Try it ->
Begin at the line containing "Task: Click the inspectionProfiles" in the data below and go on through the line containing "You are a GUI", repeating each line exactly; include both ends and no other line.

Saved entries ->

▬▬▬▬▬▬▬▬▬▬

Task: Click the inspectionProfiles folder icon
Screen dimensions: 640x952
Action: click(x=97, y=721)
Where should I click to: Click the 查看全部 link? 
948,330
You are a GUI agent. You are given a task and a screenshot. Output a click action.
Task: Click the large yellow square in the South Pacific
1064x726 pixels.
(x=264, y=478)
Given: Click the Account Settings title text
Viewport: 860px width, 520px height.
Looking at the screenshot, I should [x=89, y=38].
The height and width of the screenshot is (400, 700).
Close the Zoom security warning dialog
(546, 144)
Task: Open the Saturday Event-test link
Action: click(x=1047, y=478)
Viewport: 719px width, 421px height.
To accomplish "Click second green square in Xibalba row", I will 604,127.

▬▬▬▬▬▬▬▬▬▬

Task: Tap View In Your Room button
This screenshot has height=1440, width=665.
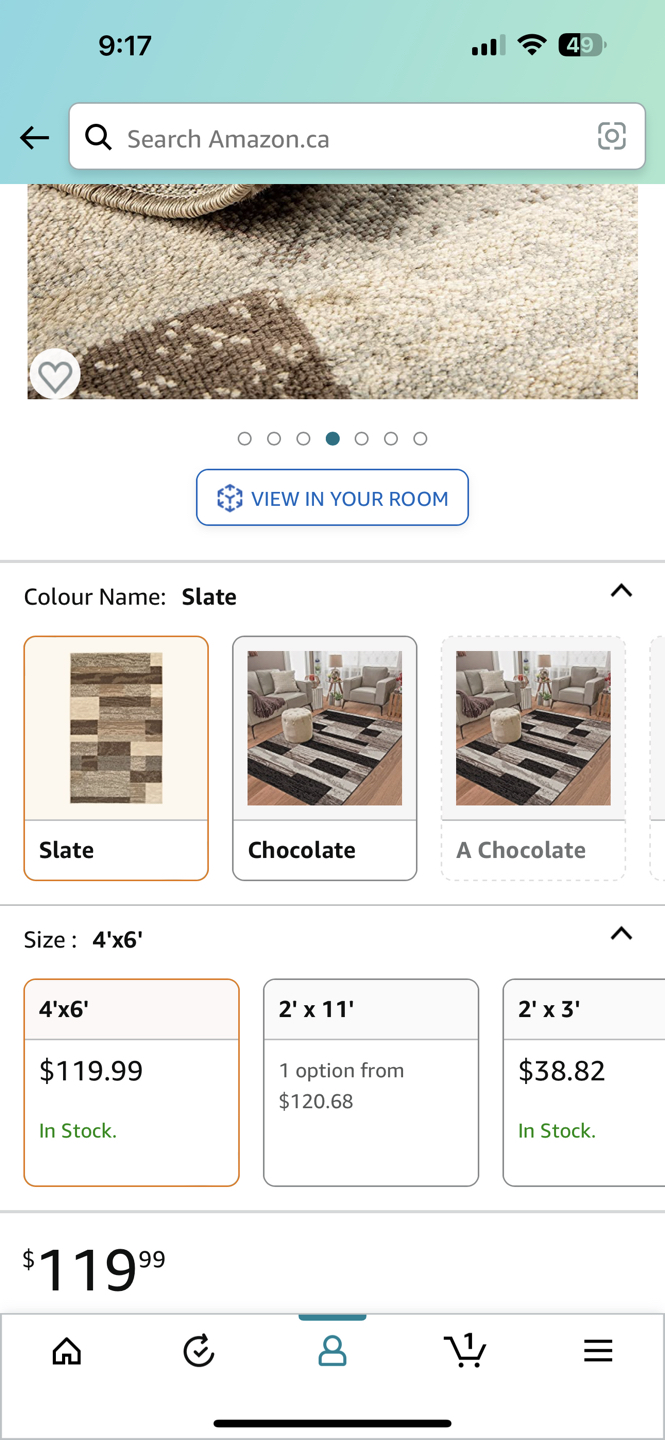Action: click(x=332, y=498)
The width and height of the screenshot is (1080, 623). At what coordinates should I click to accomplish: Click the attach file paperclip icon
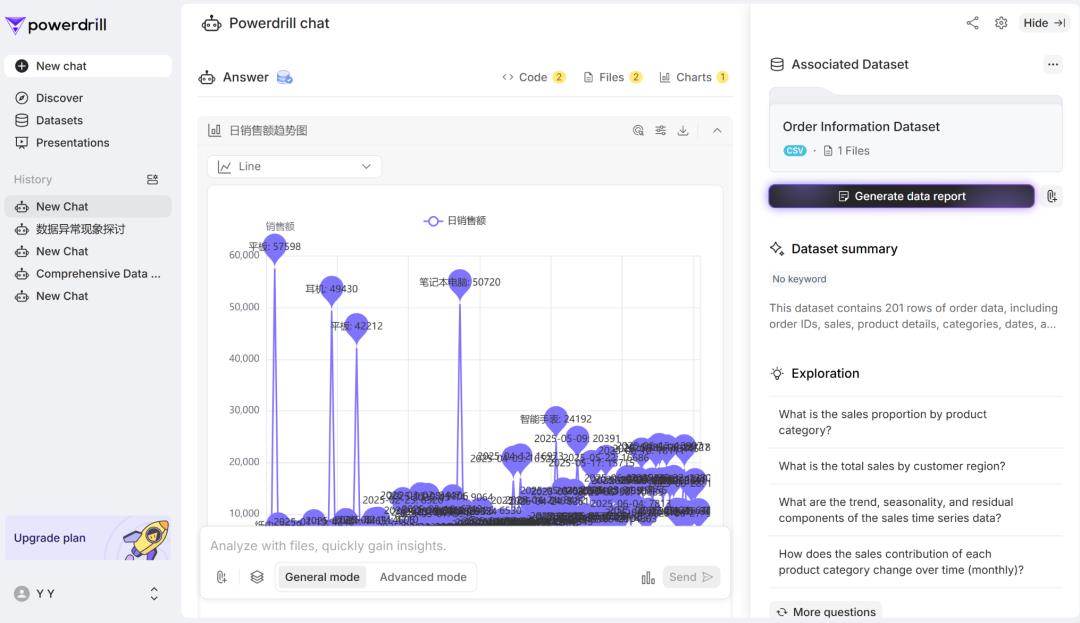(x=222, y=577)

▬▬▬▬▬▬▬▬▬▬

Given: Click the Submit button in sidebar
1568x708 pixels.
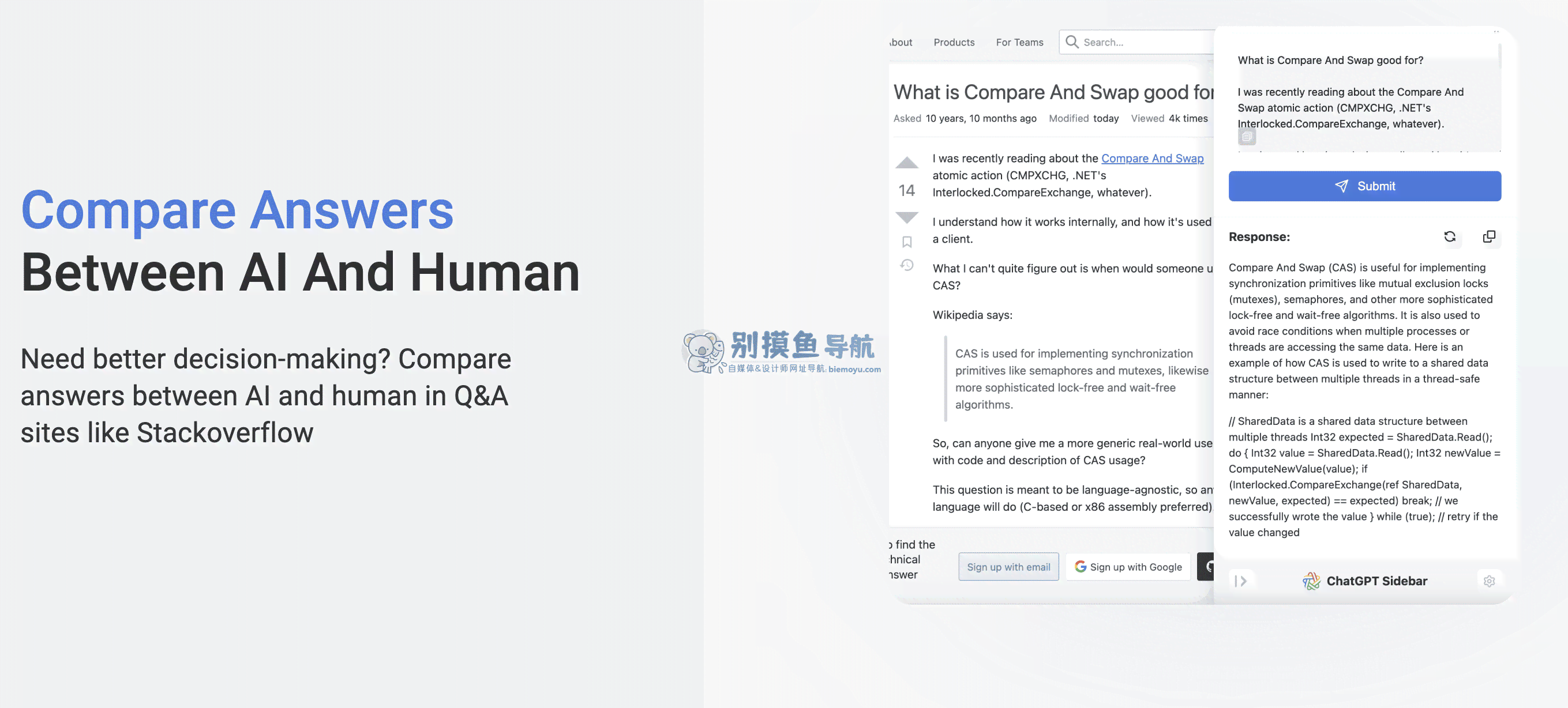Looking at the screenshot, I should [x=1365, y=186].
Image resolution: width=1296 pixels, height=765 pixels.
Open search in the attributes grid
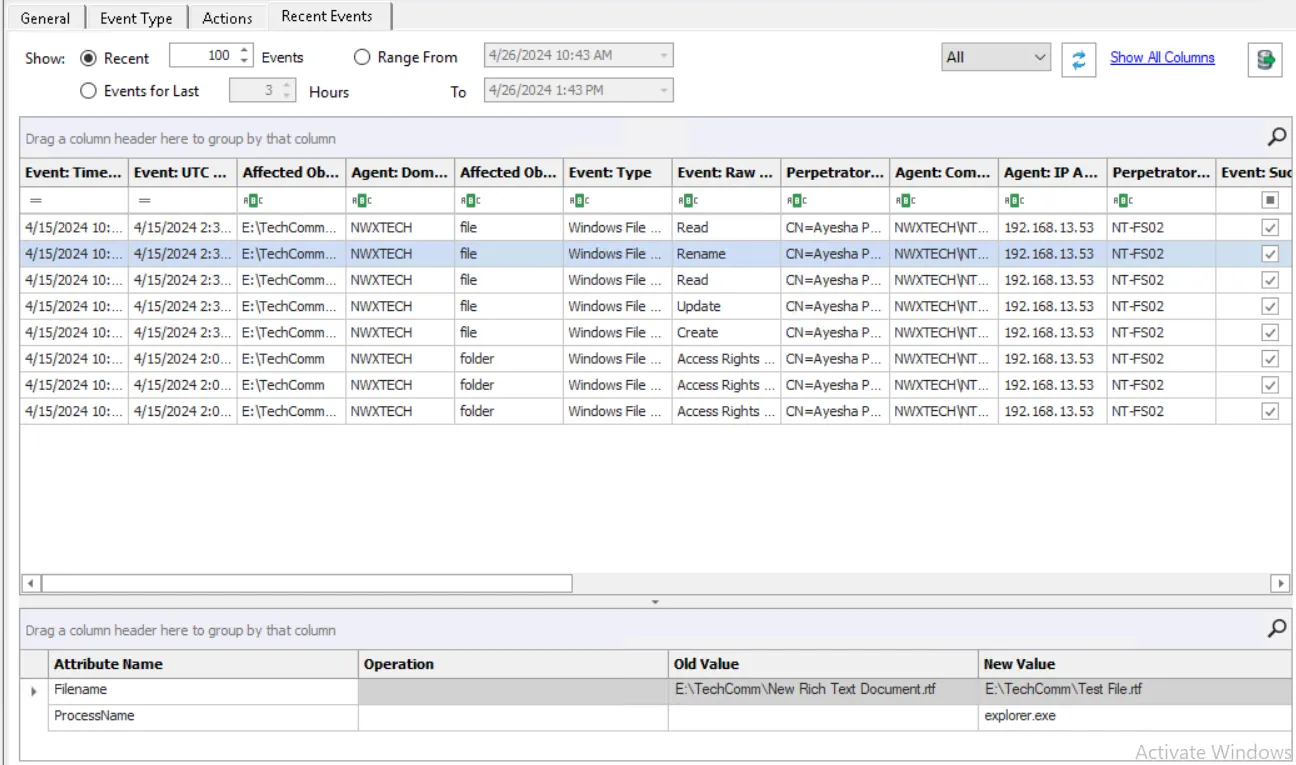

▬▬▬▬▬▬▬▬▬▬

Response below ->
Task: Click the inspectionProfiles folder icon
Screen dimensions: 640x952
Action: click(x=97, y=721)
Where should I click to: Click the 查看全部 link? 
948,330
You are a GUI agent. You are given a task and a screenshot. Output a click action.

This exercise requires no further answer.